On Mon 10-08-15 15:15:06, PINTU KUMAR wrote:
[...]
> > > Regarding trace points, I am not sure if we can attach counter to it.
> > > Also trace may have more over-head and requires additional configs to
> > > be enabled to debug.
> > > Mostly these configs will not be enabled by default (at least in
> > > embedded, low memory device).
> > > I found the vmstat interface more easy and useful.
> > 
> > This does seem like a pretty basic and sensible thing to expose in vmstat.  It
> > probably makes more sense than some of the other things we have in there.

I still fail to see what exactly this number says. The allocator
slowpath (aka __alloc_pages_slowpath) is more an organizational split
up of the code than anything that would tell us about how costly the
allocation is - e.g. zone_reclaim might happen before we enter the
slowpath.

> Thanks Andrew.
> Yes, as par my analysis, I feel that this is one of the useful and important
> interface.
> I added it in one of our internal product and found it to be very useful.
> Specially during shrink_memory and compact_nodes analysis I found it really
> useful.
> It helps me to prove that if higher-order pages are present, it can reduce the
> slowpath drastically.

I am not sure I understand but this is kind of obvious, no?

> Also during my ELC presentation people asked me how to monitor the slowpath
> counts.

Isn't the allocation latency a much well defined metric? What does the
slowpath without compaction/reclaim tell to user?
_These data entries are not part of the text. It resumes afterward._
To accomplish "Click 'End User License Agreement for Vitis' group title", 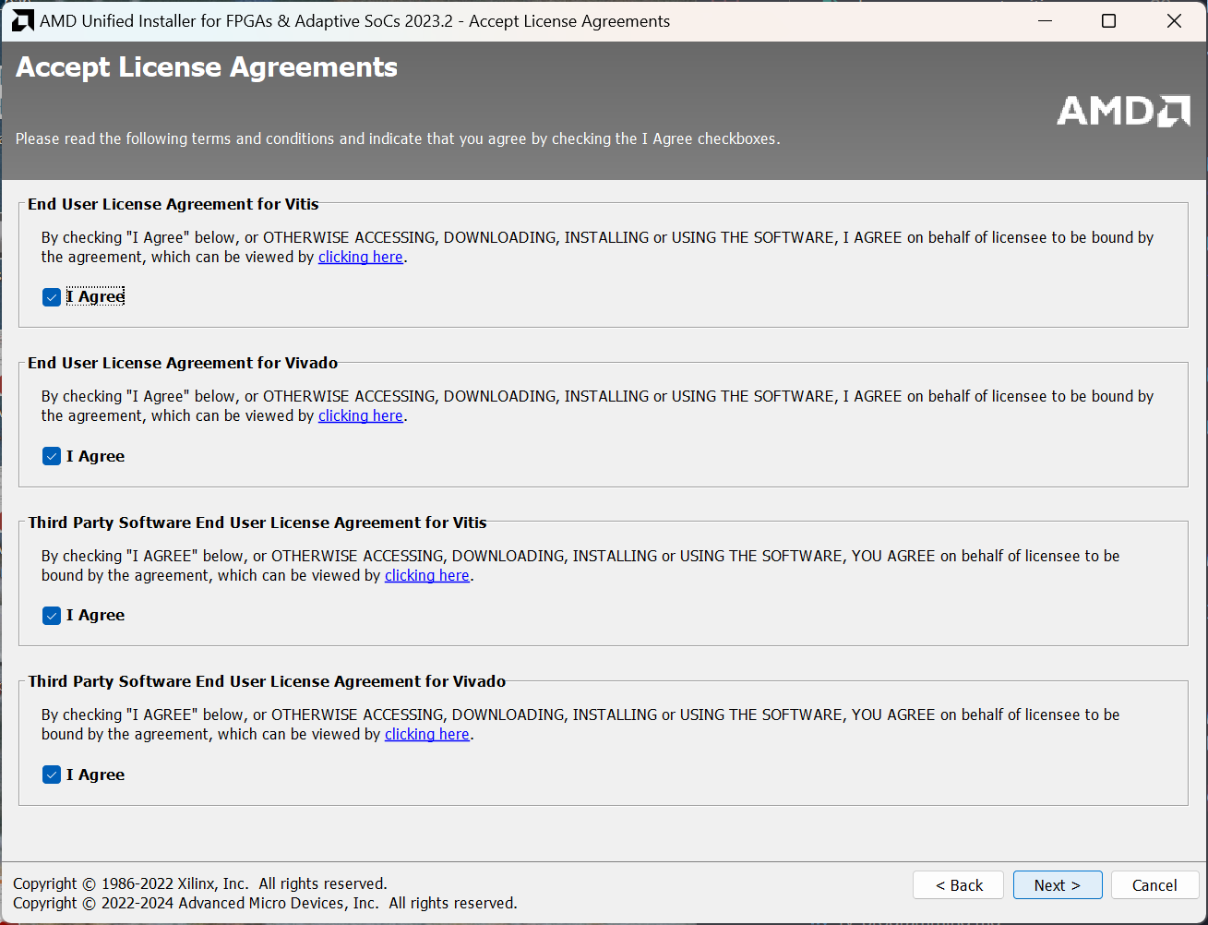I will click(x=173, y=204).
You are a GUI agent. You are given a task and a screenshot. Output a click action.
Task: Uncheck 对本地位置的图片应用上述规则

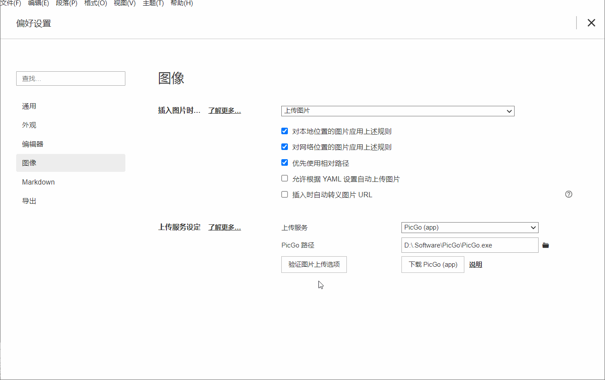click(x=284, y=130)
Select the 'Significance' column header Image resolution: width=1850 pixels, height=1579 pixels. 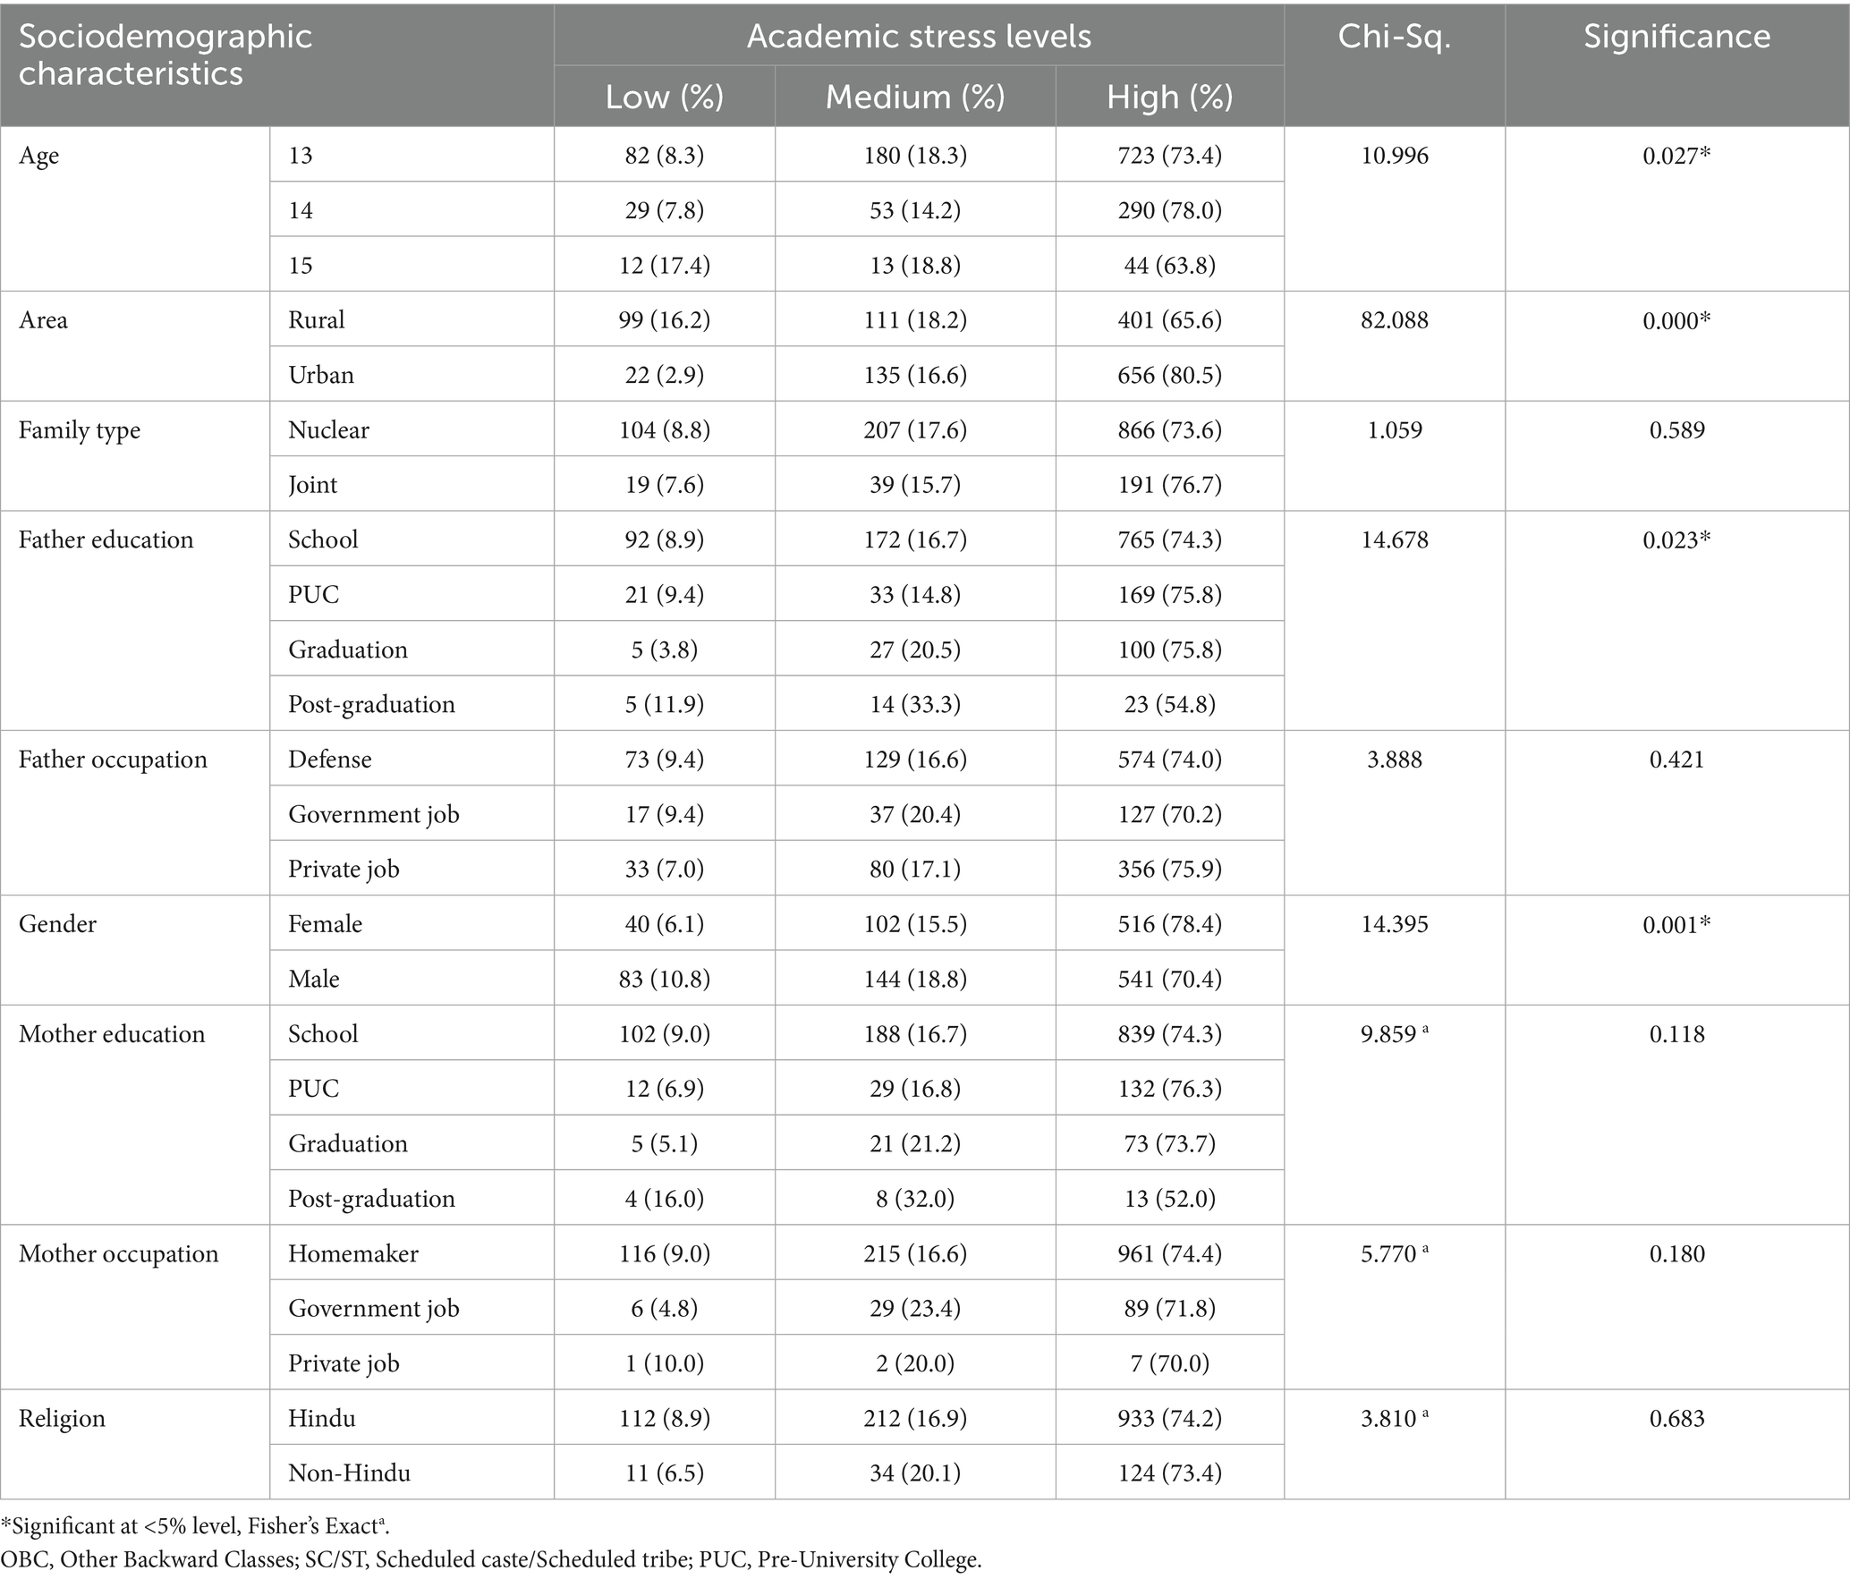[x=1676, y=37]
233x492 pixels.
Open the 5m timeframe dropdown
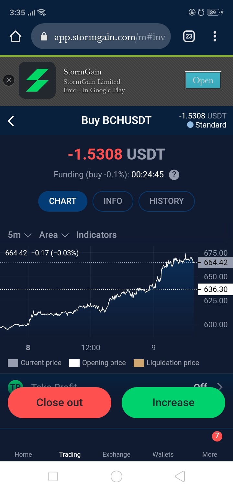19,235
> > Yes, it could be a tracepoint but practically speaking, a tracepoint makes it
> > developer-only.  You can ask a bug reporter or a customer "what is
> > /proc/vmstat:slowpath_entered" doing, but it's harder to ask them to set up
> > tracing.
> > 
> Yes, at times tracing are painful to analyze.
> Also, in commercial user binaries, most of tracing support are disabled (with no
> root privileges).
> However, /proc/vmstat works with normal user binaries.
> When memory issues are reported, we just get log dumps and few interfaces like
> this.
> Most of the time these memory issues are hard to reproduce because it may happen
> after long usage.

Yes, I do understand that vmstat is much more convenient. No question
about that. But the counter should be generally usable.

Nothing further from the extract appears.